The same thing is taking place in the drama. The play-writers give us an architect who, for some reason, has not fulfilled his former high intentions, and who consequently climbs on to the roof of a house he has erected and tumbles down head foremost; or an incomprehensible old woman (who exterminates rats), and who, for an unintelligible reason, takes a poetic child to the sea and there drowns him; or some blind men, who, sitting on the seashore, for some reason always repeat one and the same thing; or a bell of some kind, which flies into a lake and there rings.
And the same is happening in music—in that art which, more than any other, one would have thought, should be intelligible to everybody.
An acquaintance of yours, a musician of repute, sits down to the piano and plays you what he says is a new composition of his own, or of one of the new composers. You hear the strange, loud sounds, and admire the gymnastic exercises performed by his fingers; and you see that the performer wishes to impress upon you that the sounds he is producing express various poetic strivings of the soul. You see his intention, but no feeling whatever is transmitted to you except weariness. The execution lasts long, or at least it seems very long to you, because you do not receive any clear impression, and involuntarily you remember the words of Alphonse Karr, “Plus ça va vite, plus ça dure longtemps.”80 And it occurs to you that perhaps it is all a mystification; perhaps the performer is trying you—just throwing his hands and fingers wildly about the keyboard in the hope that you will fall into the trap and praise him, and then he will laugh and confess that he only wanted to see if he could hoax you. But when at last the piece does finish, and the perspiring and agitated musician rises from the piano evidently anticipating praise, you see that it was all done in earnest.

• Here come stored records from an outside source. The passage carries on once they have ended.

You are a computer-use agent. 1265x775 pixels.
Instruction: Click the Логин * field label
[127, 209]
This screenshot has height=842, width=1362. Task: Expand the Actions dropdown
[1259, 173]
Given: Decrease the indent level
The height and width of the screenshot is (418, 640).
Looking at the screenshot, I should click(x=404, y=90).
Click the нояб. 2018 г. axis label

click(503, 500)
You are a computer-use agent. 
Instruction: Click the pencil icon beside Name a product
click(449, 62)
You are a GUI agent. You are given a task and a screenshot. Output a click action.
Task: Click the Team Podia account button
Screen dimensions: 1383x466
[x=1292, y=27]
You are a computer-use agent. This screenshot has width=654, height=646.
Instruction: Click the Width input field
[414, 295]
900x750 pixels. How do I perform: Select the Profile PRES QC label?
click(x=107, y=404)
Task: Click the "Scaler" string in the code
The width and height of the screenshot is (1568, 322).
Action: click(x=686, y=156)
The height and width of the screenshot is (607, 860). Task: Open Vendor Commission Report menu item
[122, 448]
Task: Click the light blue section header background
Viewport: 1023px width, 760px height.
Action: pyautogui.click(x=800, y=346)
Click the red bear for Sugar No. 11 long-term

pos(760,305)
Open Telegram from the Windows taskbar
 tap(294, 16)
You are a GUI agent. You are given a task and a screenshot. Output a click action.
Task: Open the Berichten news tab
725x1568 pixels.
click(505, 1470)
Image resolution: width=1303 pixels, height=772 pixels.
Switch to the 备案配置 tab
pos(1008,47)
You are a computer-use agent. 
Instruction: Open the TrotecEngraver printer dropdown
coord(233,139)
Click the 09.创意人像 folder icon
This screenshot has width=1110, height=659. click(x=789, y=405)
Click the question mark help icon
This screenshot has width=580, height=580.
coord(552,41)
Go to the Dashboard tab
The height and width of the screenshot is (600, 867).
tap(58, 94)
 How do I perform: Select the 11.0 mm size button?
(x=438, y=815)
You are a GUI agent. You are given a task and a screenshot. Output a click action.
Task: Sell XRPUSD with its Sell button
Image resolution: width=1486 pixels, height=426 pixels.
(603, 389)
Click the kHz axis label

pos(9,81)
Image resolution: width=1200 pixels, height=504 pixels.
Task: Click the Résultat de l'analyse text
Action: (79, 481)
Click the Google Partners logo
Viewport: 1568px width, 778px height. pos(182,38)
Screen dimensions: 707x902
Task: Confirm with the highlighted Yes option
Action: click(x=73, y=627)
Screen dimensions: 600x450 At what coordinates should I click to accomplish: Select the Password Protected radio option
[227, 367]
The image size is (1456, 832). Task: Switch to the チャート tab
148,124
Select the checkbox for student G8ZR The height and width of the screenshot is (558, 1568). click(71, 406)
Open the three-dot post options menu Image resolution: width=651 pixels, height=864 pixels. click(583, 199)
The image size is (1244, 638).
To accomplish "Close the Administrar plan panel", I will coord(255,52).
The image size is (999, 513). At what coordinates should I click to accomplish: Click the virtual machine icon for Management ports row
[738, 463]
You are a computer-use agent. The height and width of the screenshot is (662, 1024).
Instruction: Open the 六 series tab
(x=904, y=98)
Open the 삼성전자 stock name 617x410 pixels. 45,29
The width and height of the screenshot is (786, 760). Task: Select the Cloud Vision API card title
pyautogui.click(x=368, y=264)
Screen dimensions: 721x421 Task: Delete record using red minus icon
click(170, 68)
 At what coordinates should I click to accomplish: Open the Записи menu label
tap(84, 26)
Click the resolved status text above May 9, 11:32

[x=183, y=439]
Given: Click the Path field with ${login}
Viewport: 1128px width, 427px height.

The same thing takes place at all the concerts with pieces by Liszt, Wagner, Berlioz, Brahms, and (newest of all) Richard Strauss, and the numberless other composers of the new school, who unceasingly produce opera after opera, symphony after symphony, piece after piece.
The same is occurring in a domain in which it seemed hard to be unintelligible—in the sphere of novels and short stories.
Read Là-Bas by Huysmans, or some of Kipling’s short stories, or “L’annonciateur” by Villiers de l’Isle Adam in his Contes Cruels, etc., and you will find them not only “abscons” (to use a word adopted by the new writers), but absolutely unintelligible both in form and in substance. Such, again, is the work by E. Morel, Terre Promise, now appearing in the Revue Blanche, and such are most of the new novels. The style is very high-flown, the feelings seem to be most elevated, but you can’t make out what is happening, to whom it is happening, and where it is happening. And such is the bulk of the young art of our time.
People who grew up in the first half of this century, admiring Goethe, Schiller, Musset, Hugo, Dickens, Beethoven, Chopin, Raphael, da Vinci, Michaelangelo, Delaroche, being unable to make head or tail of this new art, simply attribute its productions to tasteless insanity and wish to ignore them. But such an attitude towards this new art is quite unjustifiable, because, in the first place, that art is spreading more and more, and has already conquered for itself a firm position in society, similar to the one occupied by the Romanticists in the third decade of this century; and secondly and chiefly, because, if it is permissible to judge in this way of the productions of the latest form of art, called by us Decadent art, merely because we do not understand it, then remember, there are an enormous number of people—all the labourers and many of the non-labouring folk—who, in just the same way, do not comprehend those productions of art which we consider admirable: the verses of our favourite artists—Goethe, Schiller, and Hugo; the novels of Dickens, the music of Beethoven and Chopin, the pictures of Raphael, Michaelangelo, da Vinci, etc.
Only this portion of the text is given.